Even entrepreneurs who have” made it” and have good businesses often fail to make the fundamental shift to creating transferable enterprise value in their businesses by working on their business versus for or in their businesses. So, if acknowledging the problem is the first step toward changing behavior, the question entrepreneurs need to ask themselves constantly and vigilantly is, “Am I working for, in, or onmy business today?” This week? This month? This quarter? This year? 

I have met many entrepreneurs who are gifted and indeed are the primary drivers of their businesses. However, the skills needed to start, grow, manage, and maintain it, are often not the same skills needed optimize, maximize, and create lasting value and wealth. Those preliminary skills are not what it takes to prepare the company to be an investable organization, either now or for a future buyer. And this is precisely where most entrepreneurs get tripped up. 

The summary chart below offers a few characteristics that may resonate with many entrepreneurs and CEOs looking to transition their thinking from working in their businesses to working on their businesses: 

Are you working For Chart

As you can see a fundamental shift must occur to work on the business and position for an exit.

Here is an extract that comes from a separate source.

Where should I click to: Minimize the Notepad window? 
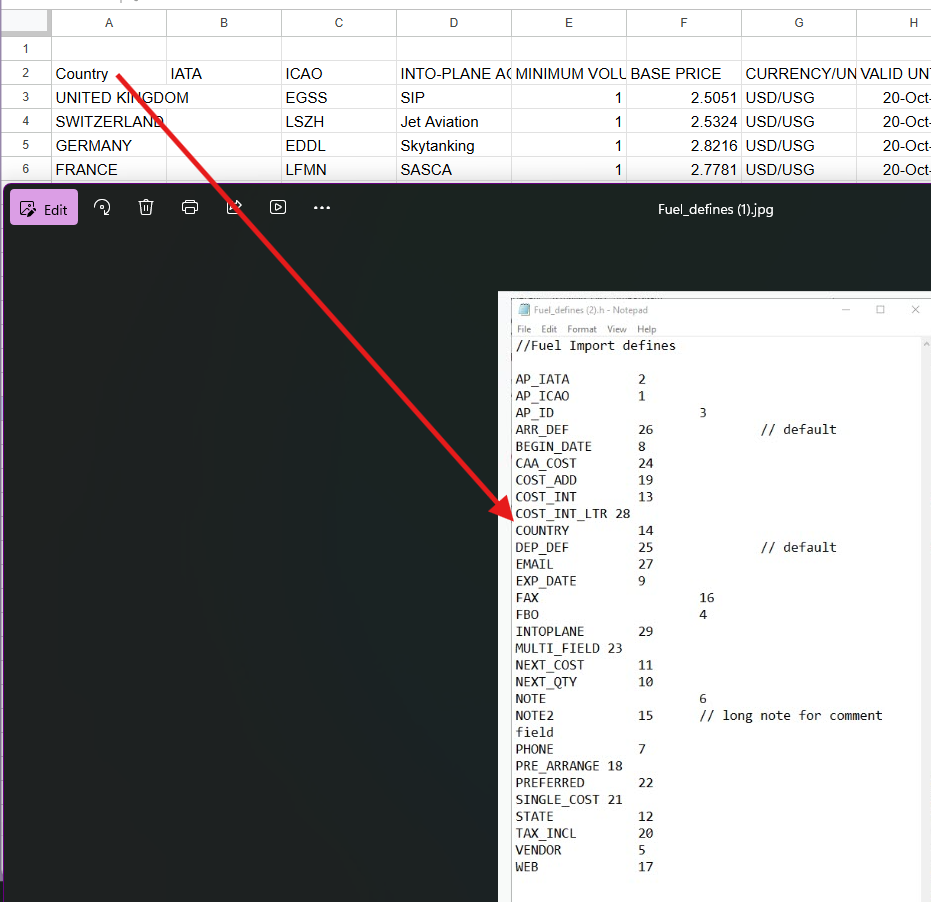click(846, 310)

Also, while working IN the business, we benchmark our own performance vs. our past or near-term future performance. This year’s actual vs. last year’s performance (YOY) review or even FY actual vs. FY budget view is still a bit insular in focus.

You see buyers will benchmark your performance not only by your past and projected future but vs. your peers – other investment alternatives they can make.

You need to develop and garner a competitive mindset. How does my company benchmark against my peers in the space. Often, we hear owners say we have been growing 5%.  Well, if the GDP or economy is growing at 5% then you are treading water. If for example you are an MSP growing 20% and the MSP industry growth rate is 30% you are indeed a laggard. Your banker can tell you how you are performing and develop those areas you are overperforming the market into a compelling positioning of your deal within a crowded market.

Those that want to achieve what we call an “outlier outcome”, or a premium valuation need to start filling in the blanks based on their peers or industry.

  • Revenue growth rate 10% greater than my peers
  • EBITDA growth rate 10% greater than my peers.
  • A full and capable management team that will stay post-close and does not need me to perform.

When all three are present, and an owner that has an investor or seller mindset, companies trade for premium values. And you will notice the third bullet is the key to you walking away vs. having to stick around…but that’s another post!